Report how many lines of the material contain the string "range". Reply with the number alone.

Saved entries
-*-
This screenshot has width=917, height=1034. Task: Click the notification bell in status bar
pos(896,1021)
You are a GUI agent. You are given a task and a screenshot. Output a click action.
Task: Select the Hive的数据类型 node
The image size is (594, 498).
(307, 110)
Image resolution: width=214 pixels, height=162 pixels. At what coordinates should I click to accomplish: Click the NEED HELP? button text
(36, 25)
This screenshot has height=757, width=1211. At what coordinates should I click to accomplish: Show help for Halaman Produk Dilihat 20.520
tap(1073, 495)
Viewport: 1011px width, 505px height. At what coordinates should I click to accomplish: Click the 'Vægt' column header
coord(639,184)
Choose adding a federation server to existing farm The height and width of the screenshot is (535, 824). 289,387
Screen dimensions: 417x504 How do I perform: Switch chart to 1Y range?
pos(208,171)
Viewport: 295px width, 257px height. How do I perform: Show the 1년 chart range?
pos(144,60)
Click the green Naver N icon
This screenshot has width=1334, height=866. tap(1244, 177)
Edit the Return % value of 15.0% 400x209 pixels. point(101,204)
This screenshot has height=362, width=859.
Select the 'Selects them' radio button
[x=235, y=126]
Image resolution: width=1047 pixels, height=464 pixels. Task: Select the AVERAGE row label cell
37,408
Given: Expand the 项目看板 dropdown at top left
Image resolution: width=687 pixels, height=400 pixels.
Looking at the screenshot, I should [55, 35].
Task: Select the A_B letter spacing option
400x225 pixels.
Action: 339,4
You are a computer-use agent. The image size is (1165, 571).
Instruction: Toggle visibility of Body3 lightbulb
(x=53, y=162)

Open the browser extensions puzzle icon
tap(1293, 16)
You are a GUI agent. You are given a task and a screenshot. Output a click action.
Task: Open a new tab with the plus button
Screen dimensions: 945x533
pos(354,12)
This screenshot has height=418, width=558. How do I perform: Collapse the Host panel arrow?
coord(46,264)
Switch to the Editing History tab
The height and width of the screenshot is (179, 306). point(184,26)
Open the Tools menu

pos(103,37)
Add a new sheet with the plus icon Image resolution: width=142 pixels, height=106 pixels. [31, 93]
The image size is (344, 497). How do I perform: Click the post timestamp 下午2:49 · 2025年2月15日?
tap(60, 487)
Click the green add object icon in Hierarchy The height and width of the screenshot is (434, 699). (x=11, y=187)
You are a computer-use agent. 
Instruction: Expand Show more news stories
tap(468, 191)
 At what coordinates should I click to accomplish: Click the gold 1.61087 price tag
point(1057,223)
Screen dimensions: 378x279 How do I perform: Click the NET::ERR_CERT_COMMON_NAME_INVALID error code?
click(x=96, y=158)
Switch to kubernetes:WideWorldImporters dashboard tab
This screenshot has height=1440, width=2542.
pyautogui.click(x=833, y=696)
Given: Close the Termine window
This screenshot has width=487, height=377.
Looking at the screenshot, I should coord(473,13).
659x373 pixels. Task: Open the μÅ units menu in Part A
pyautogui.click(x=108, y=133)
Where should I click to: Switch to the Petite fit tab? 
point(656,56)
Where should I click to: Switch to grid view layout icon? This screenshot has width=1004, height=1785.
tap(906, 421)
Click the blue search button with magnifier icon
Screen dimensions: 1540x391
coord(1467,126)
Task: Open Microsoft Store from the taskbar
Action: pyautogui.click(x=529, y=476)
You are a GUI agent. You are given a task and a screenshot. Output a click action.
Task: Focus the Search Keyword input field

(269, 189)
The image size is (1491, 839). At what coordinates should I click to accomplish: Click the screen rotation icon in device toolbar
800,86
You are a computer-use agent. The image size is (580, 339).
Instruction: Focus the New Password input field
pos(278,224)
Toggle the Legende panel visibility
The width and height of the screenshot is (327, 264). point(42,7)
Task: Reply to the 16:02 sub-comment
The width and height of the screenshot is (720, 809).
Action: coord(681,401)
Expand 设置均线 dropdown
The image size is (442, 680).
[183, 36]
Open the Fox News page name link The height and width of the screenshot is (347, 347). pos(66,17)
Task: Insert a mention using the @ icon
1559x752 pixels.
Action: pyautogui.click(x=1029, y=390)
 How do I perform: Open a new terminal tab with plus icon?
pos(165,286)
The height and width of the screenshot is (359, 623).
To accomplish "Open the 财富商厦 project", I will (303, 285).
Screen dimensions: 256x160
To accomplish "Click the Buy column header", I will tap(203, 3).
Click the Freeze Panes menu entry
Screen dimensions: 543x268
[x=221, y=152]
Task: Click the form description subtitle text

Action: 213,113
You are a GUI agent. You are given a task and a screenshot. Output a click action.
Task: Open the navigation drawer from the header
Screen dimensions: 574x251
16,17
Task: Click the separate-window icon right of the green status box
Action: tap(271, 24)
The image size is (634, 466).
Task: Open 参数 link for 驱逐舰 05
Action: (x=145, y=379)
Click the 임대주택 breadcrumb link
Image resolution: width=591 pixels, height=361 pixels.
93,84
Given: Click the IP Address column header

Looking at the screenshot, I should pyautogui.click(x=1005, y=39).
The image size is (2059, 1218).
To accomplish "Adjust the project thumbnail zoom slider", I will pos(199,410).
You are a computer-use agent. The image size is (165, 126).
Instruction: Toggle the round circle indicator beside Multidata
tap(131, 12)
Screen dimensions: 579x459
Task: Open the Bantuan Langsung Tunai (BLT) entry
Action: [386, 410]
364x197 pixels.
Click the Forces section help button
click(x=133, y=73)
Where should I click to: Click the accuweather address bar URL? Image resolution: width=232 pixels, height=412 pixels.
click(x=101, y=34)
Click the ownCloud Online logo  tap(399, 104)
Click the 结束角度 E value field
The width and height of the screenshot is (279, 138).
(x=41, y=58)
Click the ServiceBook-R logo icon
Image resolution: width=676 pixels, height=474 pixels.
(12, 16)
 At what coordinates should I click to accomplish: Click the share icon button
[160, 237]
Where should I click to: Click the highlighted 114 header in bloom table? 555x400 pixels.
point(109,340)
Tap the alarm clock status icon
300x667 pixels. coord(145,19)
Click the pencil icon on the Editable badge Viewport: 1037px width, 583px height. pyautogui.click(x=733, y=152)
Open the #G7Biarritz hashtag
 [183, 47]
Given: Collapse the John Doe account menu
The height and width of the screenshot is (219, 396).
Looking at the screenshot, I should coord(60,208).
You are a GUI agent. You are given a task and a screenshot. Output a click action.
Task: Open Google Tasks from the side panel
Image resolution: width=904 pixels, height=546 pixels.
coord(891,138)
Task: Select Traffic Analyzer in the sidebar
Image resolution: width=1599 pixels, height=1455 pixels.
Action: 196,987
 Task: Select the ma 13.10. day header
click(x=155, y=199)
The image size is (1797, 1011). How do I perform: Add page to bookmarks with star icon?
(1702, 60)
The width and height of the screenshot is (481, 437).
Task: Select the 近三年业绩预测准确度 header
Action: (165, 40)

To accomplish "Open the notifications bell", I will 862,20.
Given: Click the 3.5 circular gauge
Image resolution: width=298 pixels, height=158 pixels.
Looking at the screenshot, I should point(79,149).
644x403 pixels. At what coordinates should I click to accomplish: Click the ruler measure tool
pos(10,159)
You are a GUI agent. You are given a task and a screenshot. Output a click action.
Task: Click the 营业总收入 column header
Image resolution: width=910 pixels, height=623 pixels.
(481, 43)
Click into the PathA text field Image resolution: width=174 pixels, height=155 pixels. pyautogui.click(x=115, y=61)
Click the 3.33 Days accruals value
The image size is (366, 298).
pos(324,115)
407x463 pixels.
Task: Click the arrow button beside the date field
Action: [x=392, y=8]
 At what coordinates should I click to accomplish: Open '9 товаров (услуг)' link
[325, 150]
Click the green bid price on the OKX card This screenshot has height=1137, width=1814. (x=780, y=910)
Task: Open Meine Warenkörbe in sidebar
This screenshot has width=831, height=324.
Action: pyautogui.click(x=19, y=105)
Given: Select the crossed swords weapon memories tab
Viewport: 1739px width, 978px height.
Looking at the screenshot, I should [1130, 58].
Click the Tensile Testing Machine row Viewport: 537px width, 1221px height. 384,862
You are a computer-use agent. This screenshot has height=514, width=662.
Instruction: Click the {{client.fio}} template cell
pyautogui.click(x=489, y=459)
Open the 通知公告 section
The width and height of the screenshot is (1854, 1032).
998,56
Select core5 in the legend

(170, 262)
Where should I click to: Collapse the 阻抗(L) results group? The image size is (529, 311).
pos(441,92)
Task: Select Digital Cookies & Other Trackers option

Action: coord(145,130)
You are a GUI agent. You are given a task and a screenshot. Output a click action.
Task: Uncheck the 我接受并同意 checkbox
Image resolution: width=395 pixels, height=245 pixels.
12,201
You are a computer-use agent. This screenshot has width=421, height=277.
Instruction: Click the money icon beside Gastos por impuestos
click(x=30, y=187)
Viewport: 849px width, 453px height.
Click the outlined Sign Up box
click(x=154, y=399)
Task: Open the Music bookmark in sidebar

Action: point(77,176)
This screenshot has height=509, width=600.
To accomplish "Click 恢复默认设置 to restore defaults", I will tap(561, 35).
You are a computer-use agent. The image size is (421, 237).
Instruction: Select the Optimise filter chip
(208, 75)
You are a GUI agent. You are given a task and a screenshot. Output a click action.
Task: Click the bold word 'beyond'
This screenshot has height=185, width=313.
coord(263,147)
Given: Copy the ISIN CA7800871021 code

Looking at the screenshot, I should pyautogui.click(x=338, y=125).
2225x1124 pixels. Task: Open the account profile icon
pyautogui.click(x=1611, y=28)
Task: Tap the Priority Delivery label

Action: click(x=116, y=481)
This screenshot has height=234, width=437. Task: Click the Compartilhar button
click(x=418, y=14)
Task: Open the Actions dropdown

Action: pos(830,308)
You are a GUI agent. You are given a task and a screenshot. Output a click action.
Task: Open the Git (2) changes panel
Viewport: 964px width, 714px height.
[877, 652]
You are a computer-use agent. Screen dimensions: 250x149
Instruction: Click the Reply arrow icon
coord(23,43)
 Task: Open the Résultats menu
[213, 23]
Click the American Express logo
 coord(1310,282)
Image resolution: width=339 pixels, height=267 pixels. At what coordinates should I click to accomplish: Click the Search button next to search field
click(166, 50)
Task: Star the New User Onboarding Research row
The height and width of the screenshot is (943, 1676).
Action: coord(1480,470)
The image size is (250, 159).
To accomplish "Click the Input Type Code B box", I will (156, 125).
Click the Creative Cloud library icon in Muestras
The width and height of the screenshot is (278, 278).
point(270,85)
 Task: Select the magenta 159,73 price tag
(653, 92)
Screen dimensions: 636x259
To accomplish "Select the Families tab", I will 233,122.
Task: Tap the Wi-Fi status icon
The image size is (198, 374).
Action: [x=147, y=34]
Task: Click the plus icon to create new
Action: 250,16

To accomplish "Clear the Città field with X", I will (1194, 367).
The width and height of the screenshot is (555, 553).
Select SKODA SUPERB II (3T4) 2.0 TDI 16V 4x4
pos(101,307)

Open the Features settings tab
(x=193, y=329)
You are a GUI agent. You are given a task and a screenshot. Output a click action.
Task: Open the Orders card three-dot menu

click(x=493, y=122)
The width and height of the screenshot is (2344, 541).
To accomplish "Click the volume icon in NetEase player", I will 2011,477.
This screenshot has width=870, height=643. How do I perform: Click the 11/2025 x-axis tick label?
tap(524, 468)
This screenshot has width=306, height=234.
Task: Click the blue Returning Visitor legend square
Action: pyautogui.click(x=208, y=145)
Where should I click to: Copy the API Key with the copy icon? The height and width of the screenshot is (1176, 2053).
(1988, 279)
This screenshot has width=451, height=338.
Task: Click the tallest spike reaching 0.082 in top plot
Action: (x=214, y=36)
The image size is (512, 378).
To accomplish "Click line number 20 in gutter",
-*-
Answer to this problem | 2